What you will do: The lines to find are those in the entries that hold the word "Toggle"; copy every one of them.

--

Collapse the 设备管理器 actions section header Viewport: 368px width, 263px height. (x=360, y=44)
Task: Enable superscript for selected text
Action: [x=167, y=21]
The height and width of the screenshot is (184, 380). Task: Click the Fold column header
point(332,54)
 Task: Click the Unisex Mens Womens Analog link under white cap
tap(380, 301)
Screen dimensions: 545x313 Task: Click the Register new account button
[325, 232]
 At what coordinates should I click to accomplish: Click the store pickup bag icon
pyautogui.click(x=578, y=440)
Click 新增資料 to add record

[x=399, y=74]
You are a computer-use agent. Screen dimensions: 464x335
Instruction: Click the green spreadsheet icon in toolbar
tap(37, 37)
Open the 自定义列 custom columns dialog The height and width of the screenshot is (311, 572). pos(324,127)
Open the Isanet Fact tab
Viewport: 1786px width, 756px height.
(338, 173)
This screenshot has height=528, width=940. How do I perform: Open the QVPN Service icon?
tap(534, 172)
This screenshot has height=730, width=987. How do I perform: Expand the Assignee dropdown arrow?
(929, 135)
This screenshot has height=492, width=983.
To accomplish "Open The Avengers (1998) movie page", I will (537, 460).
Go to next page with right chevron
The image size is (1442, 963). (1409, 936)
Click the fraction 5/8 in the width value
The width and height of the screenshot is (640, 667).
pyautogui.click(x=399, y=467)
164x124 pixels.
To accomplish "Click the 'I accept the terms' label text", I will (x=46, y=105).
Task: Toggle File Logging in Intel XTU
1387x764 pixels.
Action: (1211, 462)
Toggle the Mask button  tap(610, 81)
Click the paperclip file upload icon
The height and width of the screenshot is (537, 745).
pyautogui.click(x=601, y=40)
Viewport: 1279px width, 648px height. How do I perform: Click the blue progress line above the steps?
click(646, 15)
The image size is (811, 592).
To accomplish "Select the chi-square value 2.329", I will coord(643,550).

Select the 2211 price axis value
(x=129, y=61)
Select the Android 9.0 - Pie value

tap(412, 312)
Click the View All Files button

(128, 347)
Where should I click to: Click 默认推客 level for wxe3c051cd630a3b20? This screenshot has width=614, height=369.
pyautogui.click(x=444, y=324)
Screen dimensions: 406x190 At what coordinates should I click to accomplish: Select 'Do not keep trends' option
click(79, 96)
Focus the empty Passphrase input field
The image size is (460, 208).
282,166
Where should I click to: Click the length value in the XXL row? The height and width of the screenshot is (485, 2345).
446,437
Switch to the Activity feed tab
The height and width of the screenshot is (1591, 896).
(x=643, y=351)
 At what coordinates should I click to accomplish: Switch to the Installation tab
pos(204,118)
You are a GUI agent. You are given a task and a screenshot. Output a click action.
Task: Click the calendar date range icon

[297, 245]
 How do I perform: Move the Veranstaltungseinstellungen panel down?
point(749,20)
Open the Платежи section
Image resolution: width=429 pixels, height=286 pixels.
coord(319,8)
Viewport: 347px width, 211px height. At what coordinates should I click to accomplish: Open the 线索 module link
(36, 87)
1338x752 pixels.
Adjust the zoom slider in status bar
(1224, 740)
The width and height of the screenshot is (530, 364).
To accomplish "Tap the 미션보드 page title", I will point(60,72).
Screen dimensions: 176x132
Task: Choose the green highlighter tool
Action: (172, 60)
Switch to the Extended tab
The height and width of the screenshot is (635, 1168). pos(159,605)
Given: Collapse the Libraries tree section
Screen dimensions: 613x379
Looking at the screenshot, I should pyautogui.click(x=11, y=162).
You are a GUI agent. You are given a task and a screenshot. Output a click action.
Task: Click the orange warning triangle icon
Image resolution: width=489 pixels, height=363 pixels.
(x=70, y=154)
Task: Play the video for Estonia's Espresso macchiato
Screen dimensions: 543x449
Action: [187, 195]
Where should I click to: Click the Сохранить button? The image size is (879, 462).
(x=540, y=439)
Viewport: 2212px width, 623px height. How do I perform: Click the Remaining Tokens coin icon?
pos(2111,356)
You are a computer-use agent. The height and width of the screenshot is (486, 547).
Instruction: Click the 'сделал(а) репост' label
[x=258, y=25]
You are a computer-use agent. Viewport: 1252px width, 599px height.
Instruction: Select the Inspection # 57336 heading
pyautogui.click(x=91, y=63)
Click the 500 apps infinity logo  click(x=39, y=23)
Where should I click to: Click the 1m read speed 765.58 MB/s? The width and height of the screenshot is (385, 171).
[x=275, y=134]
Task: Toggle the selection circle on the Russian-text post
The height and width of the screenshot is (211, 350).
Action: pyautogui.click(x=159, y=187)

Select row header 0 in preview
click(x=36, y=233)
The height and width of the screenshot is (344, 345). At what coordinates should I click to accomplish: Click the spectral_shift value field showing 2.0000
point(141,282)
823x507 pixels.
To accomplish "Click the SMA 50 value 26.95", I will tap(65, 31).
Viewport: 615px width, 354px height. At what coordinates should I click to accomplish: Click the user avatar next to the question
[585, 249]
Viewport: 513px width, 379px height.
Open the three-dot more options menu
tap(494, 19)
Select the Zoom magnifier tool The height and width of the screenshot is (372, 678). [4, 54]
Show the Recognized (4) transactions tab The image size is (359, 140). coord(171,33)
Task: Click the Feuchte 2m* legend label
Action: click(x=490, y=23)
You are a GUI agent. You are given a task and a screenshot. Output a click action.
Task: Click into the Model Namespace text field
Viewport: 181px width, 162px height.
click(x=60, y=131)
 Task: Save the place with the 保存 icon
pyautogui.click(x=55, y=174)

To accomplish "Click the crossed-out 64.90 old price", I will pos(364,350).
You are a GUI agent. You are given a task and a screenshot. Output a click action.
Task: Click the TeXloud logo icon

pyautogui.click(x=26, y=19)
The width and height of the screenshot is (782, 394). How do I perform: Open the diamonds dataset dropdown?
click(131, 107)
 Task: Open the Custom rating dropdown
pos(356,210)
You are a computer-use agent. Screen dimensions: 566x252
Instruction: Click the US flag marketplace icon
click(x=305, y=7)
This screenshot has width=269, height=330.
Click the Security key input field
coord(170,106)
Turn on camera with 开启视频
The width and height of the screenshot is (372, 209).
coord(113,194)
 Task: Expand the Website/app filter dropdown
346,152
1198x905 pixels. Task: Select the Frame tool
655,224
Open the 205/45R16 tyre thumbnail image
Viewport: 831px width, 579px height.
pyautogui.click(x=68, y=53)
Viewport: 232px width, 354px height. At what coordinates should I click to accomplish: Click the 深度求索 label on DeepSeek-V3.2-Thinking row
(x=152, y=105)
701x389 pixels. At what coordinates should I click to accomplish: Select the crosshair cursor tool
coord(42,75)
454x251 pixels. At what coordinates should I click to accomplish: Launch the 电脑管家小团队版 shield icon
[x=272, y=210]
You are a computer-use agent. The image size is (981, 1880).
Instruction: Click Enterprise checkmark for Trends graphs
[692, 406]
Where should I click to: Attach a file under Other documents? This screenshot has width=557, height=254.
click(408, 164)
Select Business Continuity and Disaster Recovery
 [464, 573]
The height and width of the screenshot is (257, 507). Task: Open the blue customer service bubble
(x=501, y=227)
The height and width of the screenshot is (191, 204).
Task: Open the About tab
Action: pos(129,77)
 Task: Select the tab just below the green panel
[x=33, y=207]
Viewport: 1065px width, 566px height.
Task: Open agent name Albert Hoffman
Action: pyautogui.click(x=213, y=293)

--

Reply to the exercise:
Task: Toggle File Logging in Intel XTU
Toggle the Mask button  tap(610, 81)
Task: Toggle the selection circle on the Russian-text post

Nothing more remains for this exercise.